Task inputs ▸
☆ ☆ ☆ ☆ ☆ ☆ ☆
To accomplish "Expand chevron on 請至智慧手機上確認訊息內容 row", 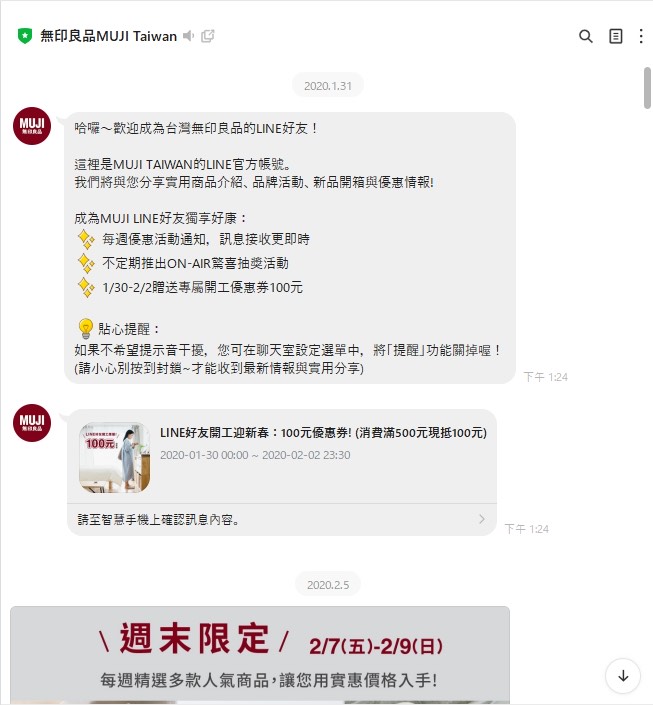I will 482,519.

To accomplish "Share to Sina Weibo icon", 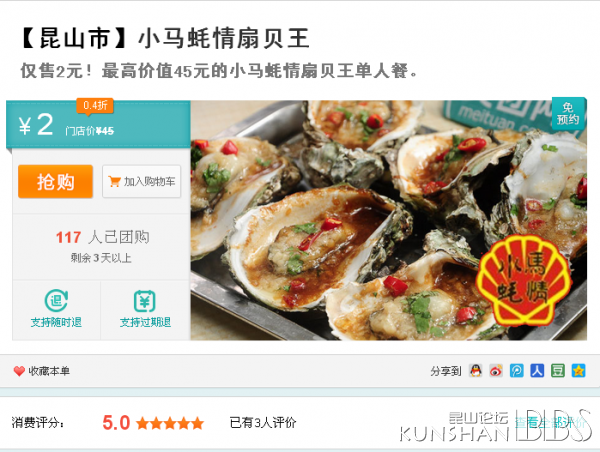I will [496, 370].
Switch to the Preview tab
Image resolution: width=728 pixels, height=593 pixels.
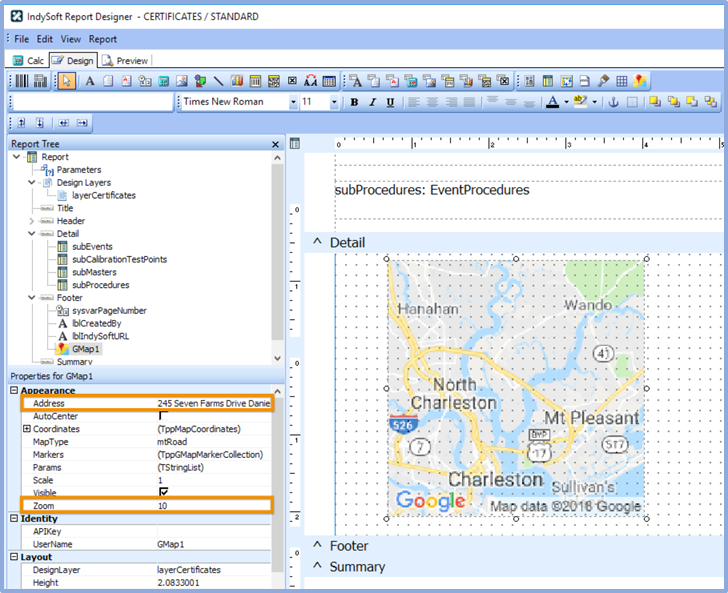coord(125,61)
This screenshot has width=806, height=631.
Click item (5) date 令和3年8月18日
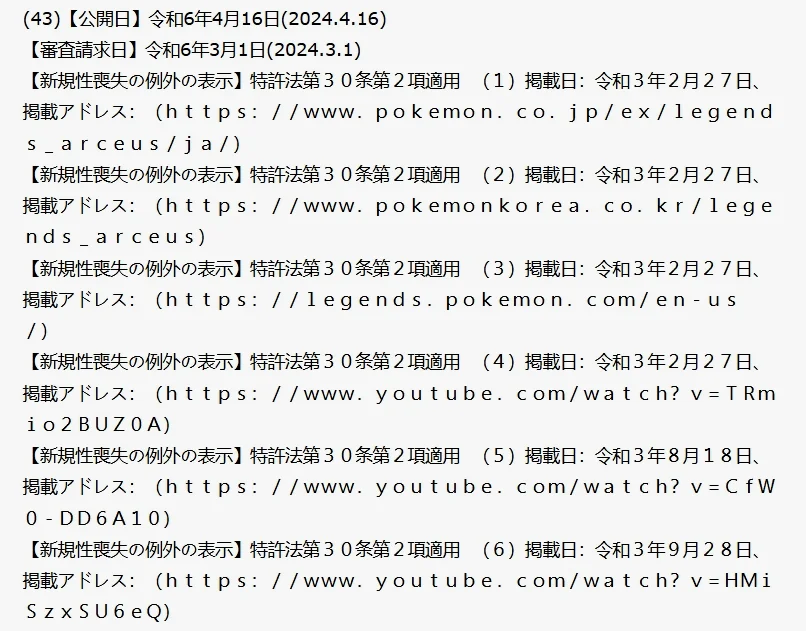(x=674, y=456)
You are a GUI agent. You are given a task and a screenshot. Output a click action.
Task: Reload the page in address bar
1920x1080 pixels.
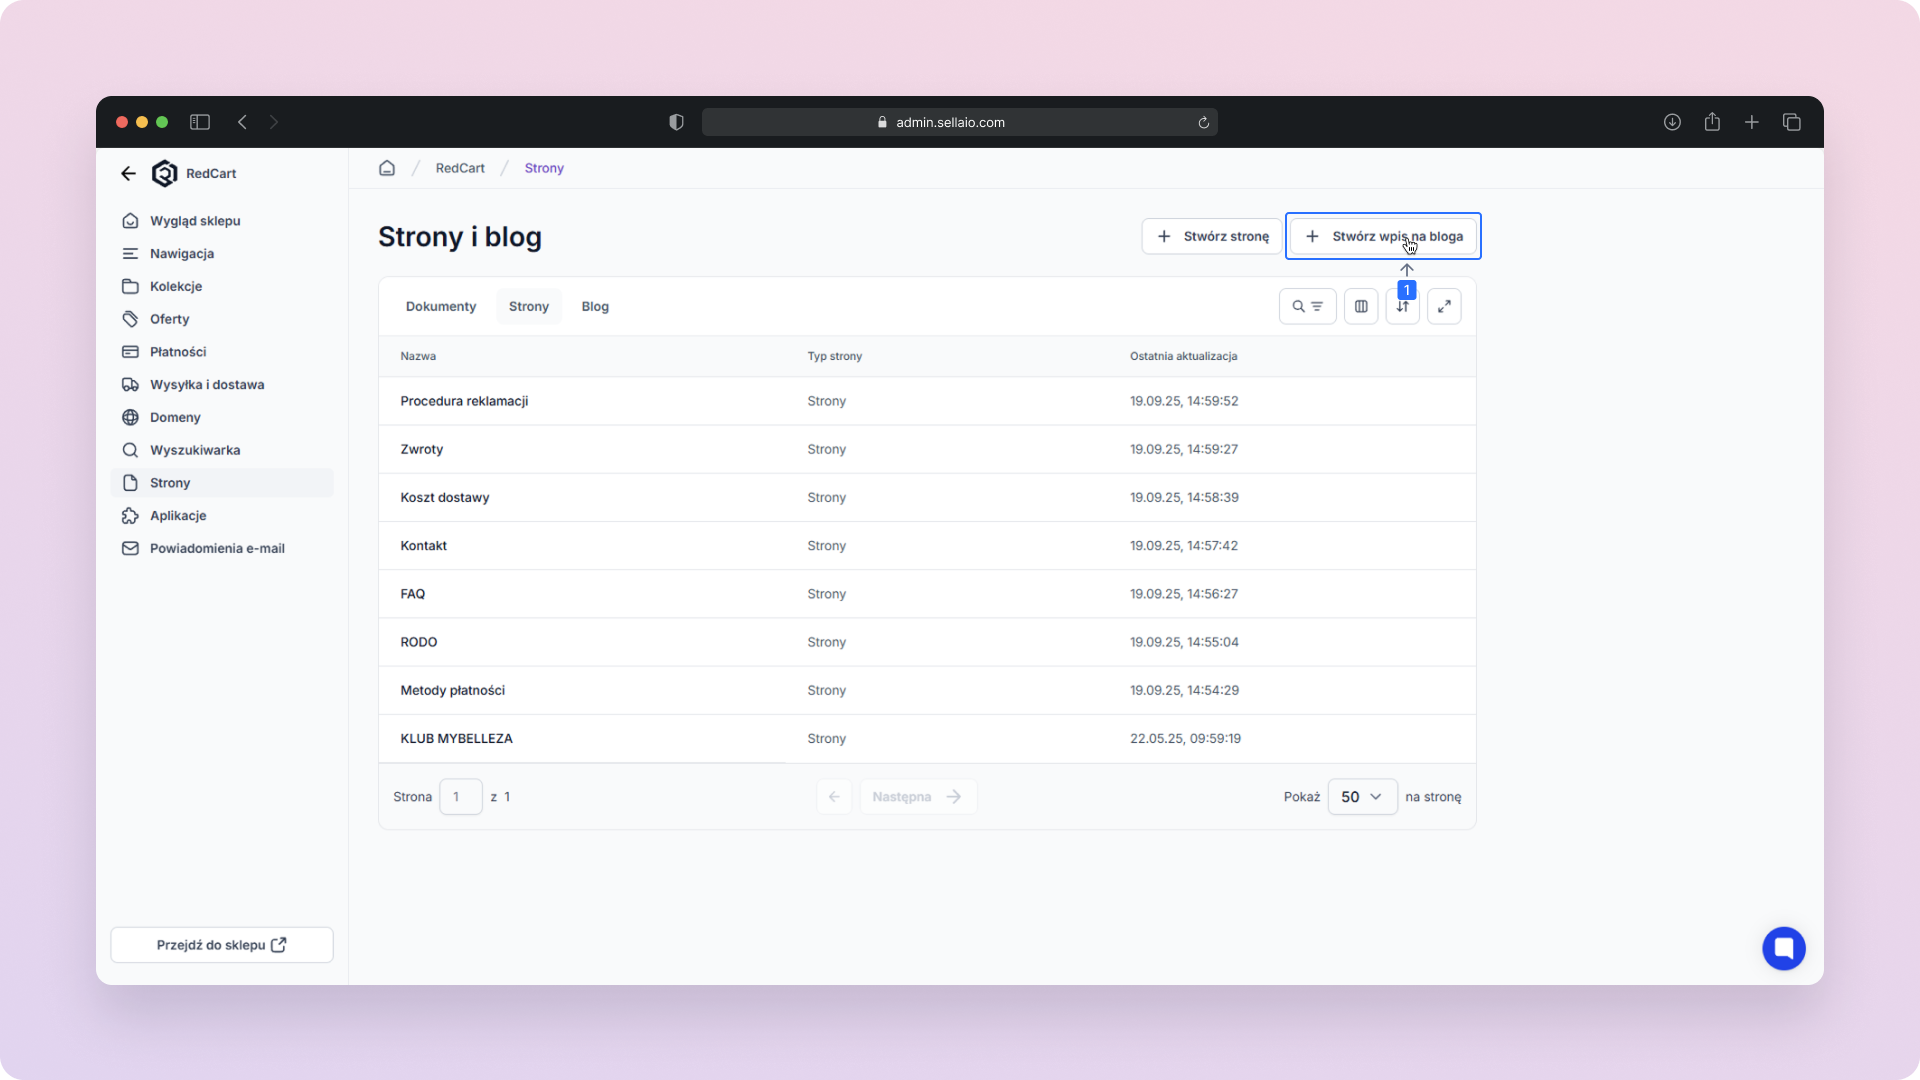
☆ ☆ ☆ ☆ ☆ ☆ ☆
What you should do ▸ Reproduce word for word the lines from the one containing "You are a GUI" through the end of the lines, and leave the pictures out of your answer.

Task result ▸
You are a GUI agent. You are given a task and a screenshot. Output a click action.
Task: Reload the page in address bar
1920x1080 pixels.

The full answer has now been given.